National food waste prevention programme in Europe

Project Wasteless is the national level food waste prevention programme of Hungary, part of the European and global food loss and food waste prevention initiative, a member organisation of the EU Platform on Food Losses and Food Waste. Project Wasteless was launched by the National Food Chain Safety Office in 2016 with the co-funding of the EU LIFE Framework. In 2023 Project Wasteless was identified as a European good practice by the European Commission, based on the findings of the European Consumer Food Waste Forum, and also received the EU LIFE Award, as one of the top 3 environmental protection projects in Europe.

== History ==
The idea of Project Wasteless was founded by Gyula Kasza and Barbara Szabó-Bódi in 2015. In 2016 their project proposal received a 4-year co-funding by the European LIFE Framework, which helped the development of the programme within the National Food Chain Safety Office. 'Wasteless' is a dierect translation of the Hungarian phrase 'Maradék nélkül', the programme's original title.
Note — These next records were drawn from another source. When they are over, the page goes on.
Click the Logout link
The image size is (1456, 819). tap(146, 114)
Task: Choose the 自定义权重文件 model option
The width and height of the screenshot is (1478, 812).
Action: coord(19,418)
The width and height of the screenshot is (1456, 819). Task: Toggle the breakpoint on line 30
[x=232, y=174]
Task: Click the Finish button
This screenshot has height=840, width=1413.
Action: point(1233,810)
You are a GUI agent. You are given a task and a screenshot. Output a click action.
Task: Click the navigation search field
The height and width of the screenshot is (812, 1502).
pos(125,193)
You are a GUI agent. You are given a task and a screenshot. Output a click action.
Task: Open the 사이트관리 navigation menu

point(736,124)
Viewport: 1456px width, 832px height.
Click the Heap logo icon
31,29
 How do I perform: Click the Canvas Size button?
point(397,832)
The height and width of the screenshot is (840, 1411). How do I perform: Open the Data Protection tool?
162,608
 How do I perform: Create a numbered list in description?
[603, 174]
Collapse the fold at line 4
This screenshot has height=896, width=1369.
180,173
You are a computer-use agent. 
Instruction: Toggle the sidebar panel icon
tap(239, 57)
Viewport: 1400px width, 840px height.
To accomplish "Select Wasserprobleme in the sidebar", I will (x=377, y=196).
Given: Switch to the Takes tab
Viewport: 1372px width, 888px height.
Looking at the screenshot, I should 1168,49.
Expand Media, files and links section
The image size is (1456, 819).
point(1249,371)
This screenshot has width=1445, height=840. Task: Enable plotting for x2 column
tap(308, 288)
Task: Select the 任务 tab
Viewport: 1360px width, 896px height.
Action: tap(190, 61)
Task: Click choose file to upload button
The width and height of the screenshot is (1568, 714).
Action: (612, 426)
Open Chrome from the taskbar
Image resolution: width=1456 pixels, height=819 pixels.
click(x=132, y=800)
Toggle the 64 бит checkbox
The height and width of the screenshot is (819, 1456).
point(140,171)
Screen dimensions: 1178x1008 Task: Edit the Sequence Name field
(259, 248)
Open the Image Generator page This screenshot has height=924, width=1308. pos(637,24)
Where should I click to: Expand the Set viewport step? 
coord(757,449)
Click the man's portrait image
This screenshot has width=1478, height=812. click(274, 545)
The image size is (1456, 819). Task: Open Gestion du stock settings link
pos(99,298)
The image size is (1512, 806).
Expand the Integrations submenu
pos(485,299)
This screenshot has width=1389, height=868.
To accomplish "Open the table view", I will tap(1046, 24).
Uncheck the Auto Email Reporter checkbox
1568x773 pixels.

The programme received inspiration from the UK based Love Food, Hate Waste campaign, organised by WRAP, and the Dutch United Against Food Waste initiative, as well as the work of Wageningen University & Research.

In 2018, the team of Project Wasteless was invited by the European Commission to host the European LIFE Food Waste Platform Meeting ‘Effective Solutions for Prevention and Treatment’ with 120 international participants that took place in Budapest on 8-9th of October. The participants were welcomed by Karmenu Vella, Commissioner for Maritime Affairs and Fisheries and by Vytenis Andriukaitis, Commissioner for Health & Food Safety.

In 2019, the coordinator of Project Wasteless, Gyula Kasza was invited to represent Hungary in the EU Platform on Food Losses and Food Waste. The Joint Research Centre, in collaboration with the Directorate-General for Health and Food Safety, has set up a multi-disciplinary forum to assess consumer food waste prevention initiatives, called European Consumer Food Waste Forum, in which Gyula Kasza was invited as a core expert, and one year later he was invited to be one of the three members of the Knowledge Committee for the European Citizens' Panel on Food Waste, organised by the European Commission with the intention of gathering citizens' insights on how to step up action to reduce food waste in the EU.

From 2020, Project Wasteless received co-funding from the Ministry of Agriculture and European projects including Horizon Europe, Single Market Programme (HaDEA) and Interreg Europe.

In 2023 the Hungarian Government issued a regulation on biowaste, in which it identified Project Wasteless as the national food waste prevention programme of Hungary.

In 2023, Wasteless Foundation, a non-profit organisation was founded to provide operational support for Project Wasteless through research activities and international collaboration. In 2024, Wasteless Foundation become a member of the European Food Information Council.

== Main achievements ==
- Project Wasteless measures household food waste in Hungary since 2016, and findings indicate a 9% decrease in the amount of total food waste (from 68.0 to 62.0 kg) and a 22% decrease in the amount of avoidable food waste (from 33.1 to 25.8 kg).
- The total reach of the awareness raising programme is estimated to exceed 10 times per average citizen in Hungary since 2016.
- The total direct (personal) reach of the educational programme is nearly 35,000 children and young adults and almost 1900 teachers.